> [TASK GOAL] Please rewrite all the rows below, changing "Click" to "Tap" and keeping everything else the same. Leave the pictures out.

=-=-=

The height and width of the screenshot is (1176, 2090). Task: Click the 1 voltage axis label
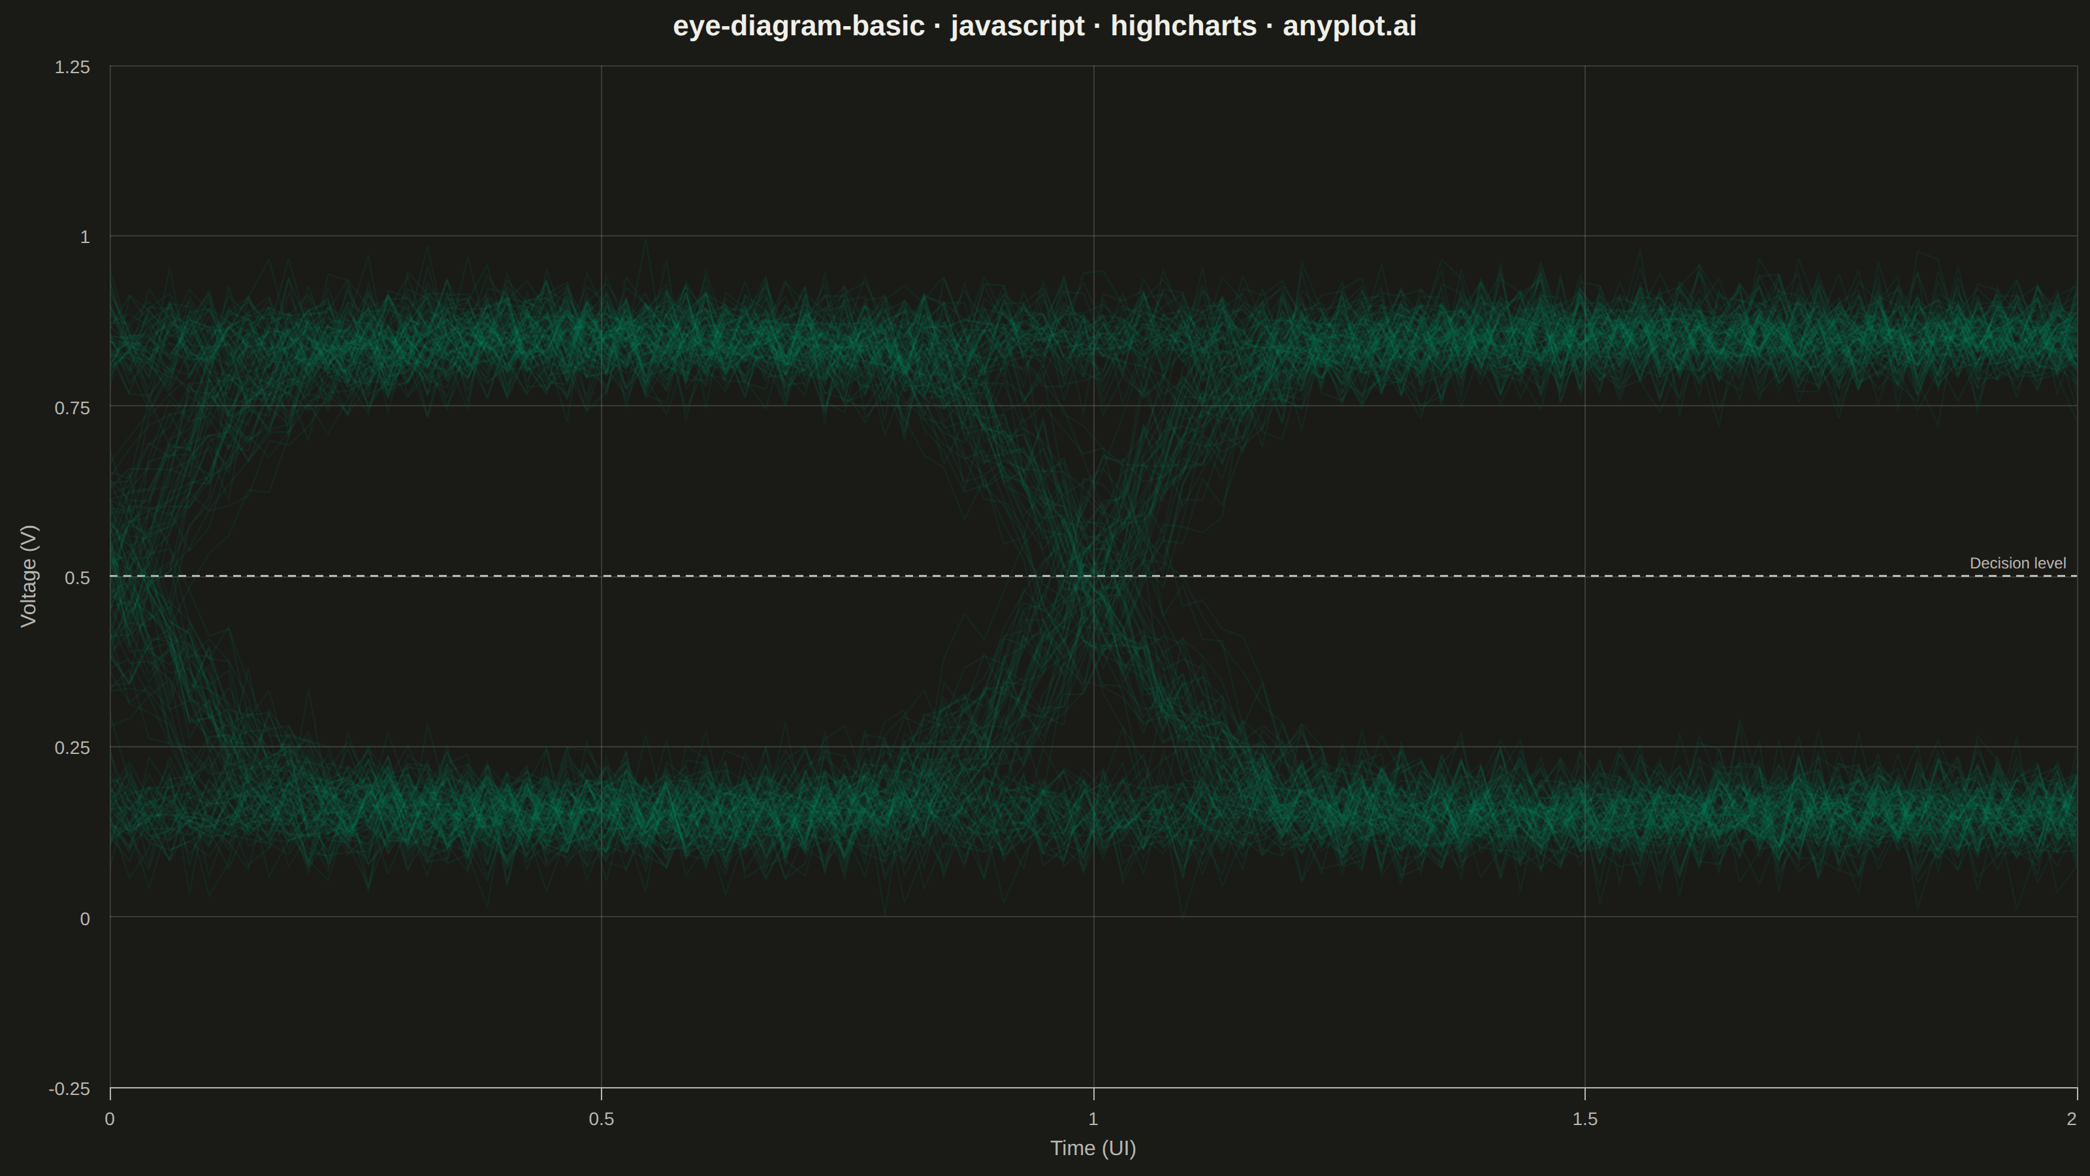84,238
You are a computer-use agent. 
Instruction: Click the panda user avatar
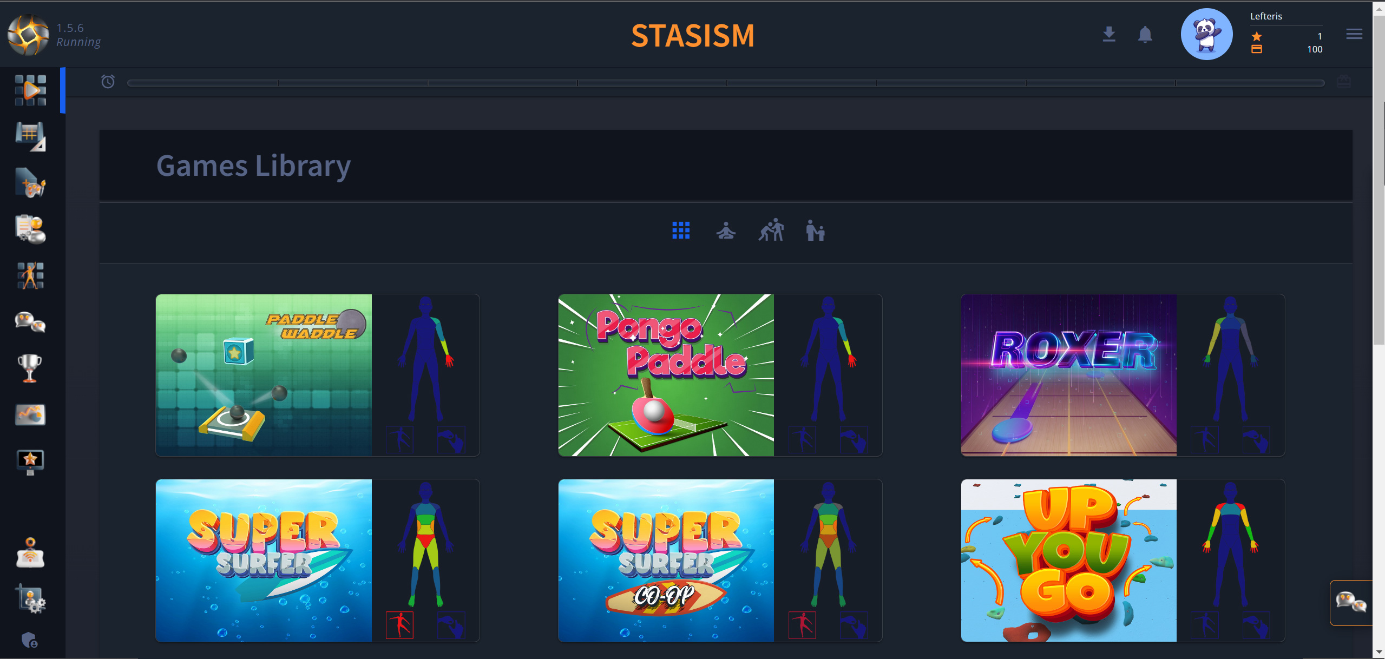(1207, 34)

=-=-=

> [RESULT OF THIS TASK]
The height and width of the screenshot is (1176, 2090). Task: Tap the 1 voltage axis label
84,238
You are a computer-use agent. 
Instruction: Tap the panda user avatar
(1207, 34)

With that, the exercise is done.